I attended Gencon this past year for the first time, which was quite an exciting event for me, an event that inspired me further and deeper into gaming with some side-effects that include starting this blog.  However, there is one small, unimportant, yet still memorable moment from Gencon that was somewhat unpleasant.

I had finally managed to jump in a game of Catan on Microsoft’s Surface – an expensive coffee-table-turned-computer, loaded with Mayfair’s crown game.  The game itself wasn’t the best experience I’ve had with Catan – personally, I prefer the actual, tactile pieces, but as a tech guy on top of a board game guy, it was a novel experience, and the technology was pretty cool  (Best part: rolling actual dice that the computer could interpret).

Anyways, as I jumped in to fill another player’s spot (finding myself with only 3 points to most of the other players’ 6’s and 7’s) I immediately launched my strategy of trading and building up.  “Anyone got Logs?” I asked when my turn came around and I had some cards to trade.

“Call it lumber!” another player demanded, and it was not quite friendly.  It was sort of a grumpy growl, actually, and quite off-putting.  See, I thought games were played for fun. I didn’t realize the terminology of the game was so strict.  Lumber, Wood, Logs – to me, it wasn’t like there was anything to confuse that word with.  Is it Sheep or Wool?  Well considering the other options are a far cry from anything fabric-like, it shouldn’t be that confusing.

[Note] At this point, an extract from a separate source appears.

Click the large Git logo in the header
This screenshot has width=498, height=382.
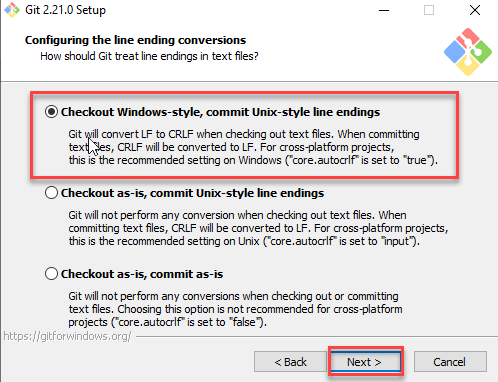pyautogui.click(x=468, y=52)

I guess my point is this: lighten up, people. It’s a board game.  A game.   If the rules call it a “development card” and I toss my resources in for a “super-secret card,” it’s not a game-breaker.  There’s only one kind of card in the game that might give a player abilities beyond the norm, which is kept hidden until played.  It’s okay.  If you have nicknames for cards, words that you find easier or more fun to say, then do it – as long as it’s not confusing.  If you catch me calling Treasure in Dominion “Gold” then call me on it (unless i’m actually playing or buying a Gold card) – but if I call it “the monies” or something silly like that, I think we’ll all make it through the game just fine.  After all, it is a board game – it’s about using your imagination. Oh, and having fun.

Do you  use your own “slang” when playing board games?  Do you hate it when other people do that?  Leave a comment!

Futurewolfie loves epic games, space, and epic games set in space. You'll find him rolling fistfuls of dice, reveling in thematic goodness, and giving Farmerlenny a hard time for liking boring stuff.

Discussion3 Comments

  1. We call it wood, because then, of course, you can say “Anyone got wood for sheep?”. And if they don’t find *that* amusing, they are taking things too seriously.

  2. It’s funny to play games with someone that regularly plays with a different group for the first time and see how they approach elements of the game differently than you and your group. My sister and brother-in-law actually learned the French version of my favorite game, Race For The Galaxy, and when we played it together for the first time they used different words for the actions in the game as a result of the translation. There are lots of fun nuances that you can discover when playing with someone new and hopefully you’re in a group of people that will accept and enjoy those things.

    On the topic of slang in games I’ve found that it’s common to generalize terms so that similar elements are referred to the same way across different games. The example of calling coins in Dominion “Gold” at first is an example of this as we generally call coins gold regardless of what they actually are. Another example are points (or victory points) which could be called all sorts of things by a game (prestige, honor, etc.) but are usually referred to as points instead just to keep things simple.